## [Task item]
Give back each entry word for word, but drop the images.

Top of Material provided

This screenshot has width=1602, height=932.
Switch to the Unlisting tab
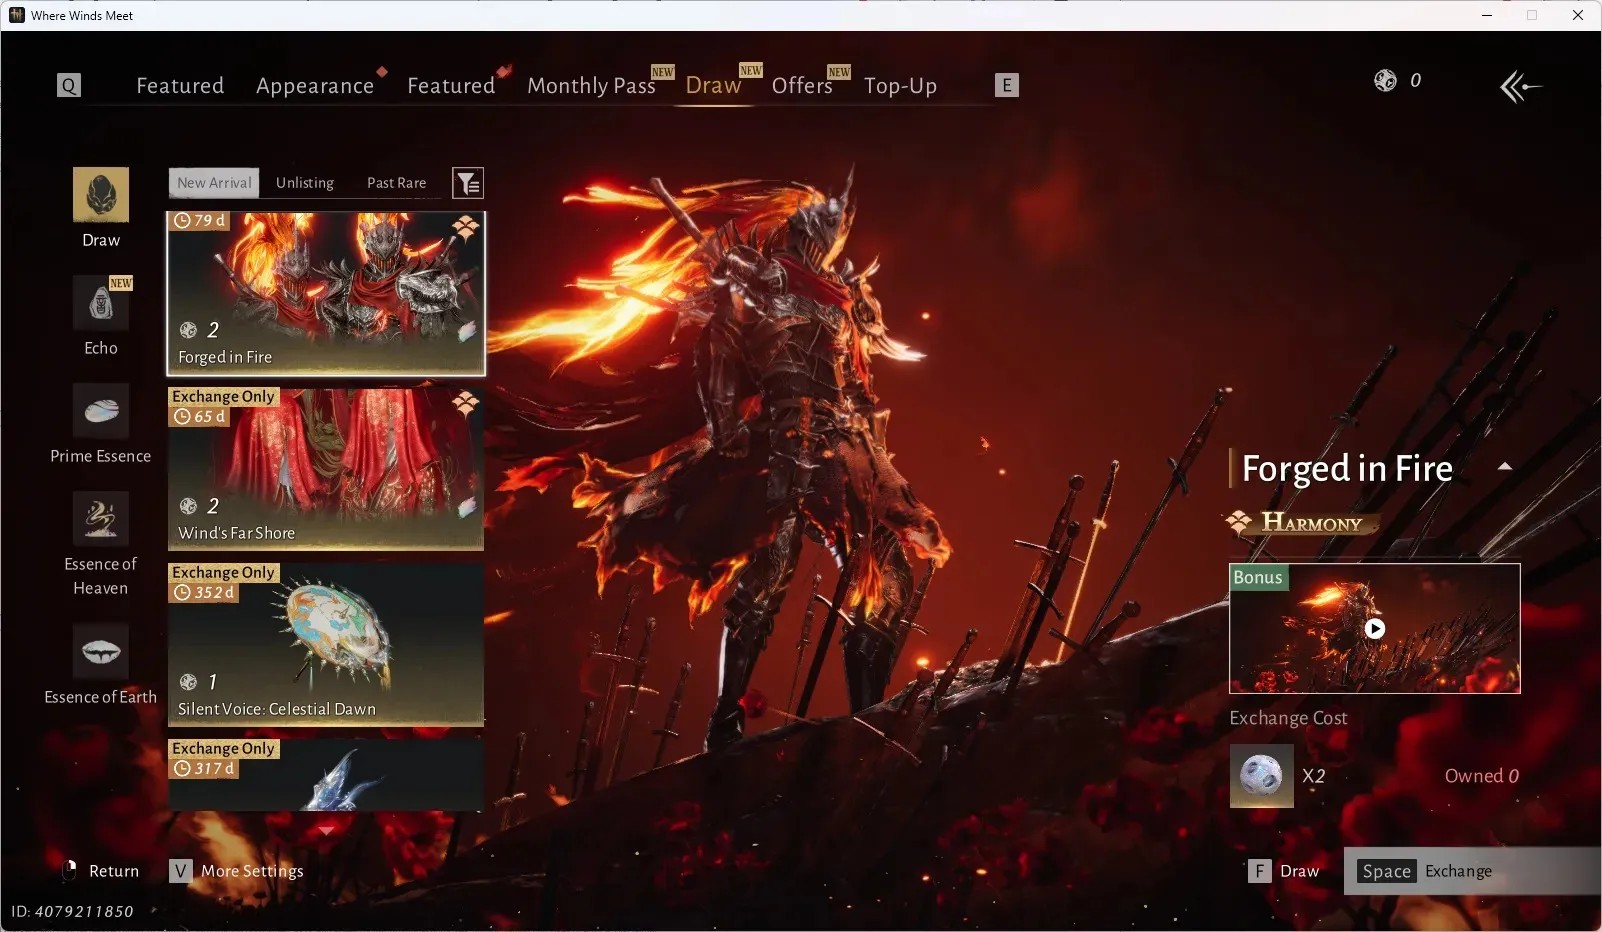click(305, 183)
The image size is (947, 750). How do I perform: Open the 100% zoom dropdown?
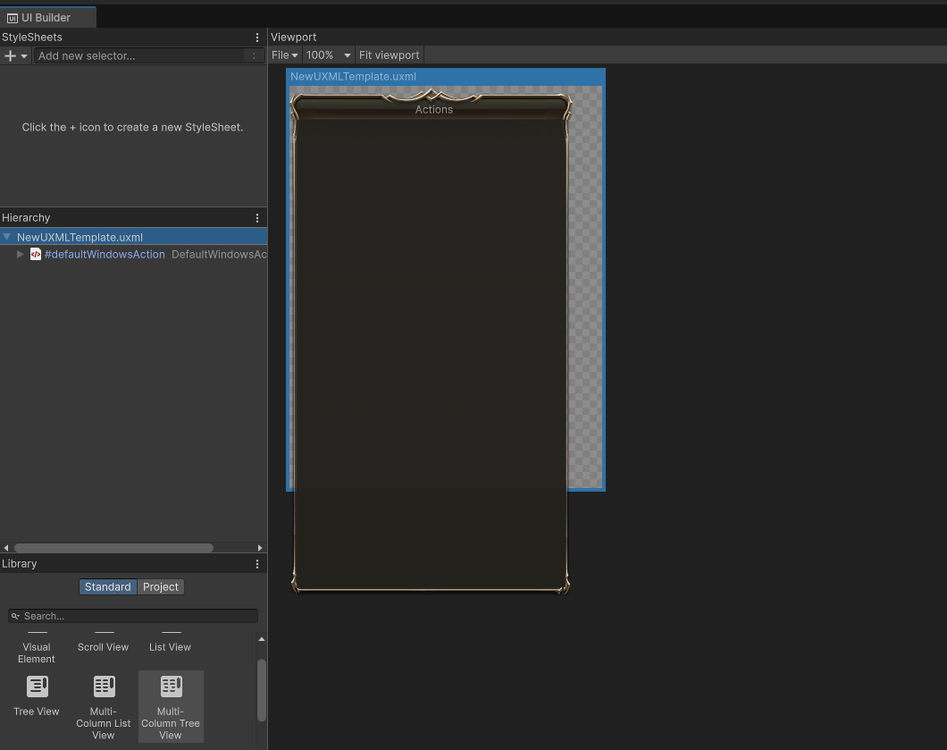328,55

Bottom of Material provided

## [Reply]
This screenshot has width=1602, height=932.
Switch to the Unlisting tab
click(305, 183)
The image size is (947, 750). How do I perform: Open the 100% zoom dropdown?
328,55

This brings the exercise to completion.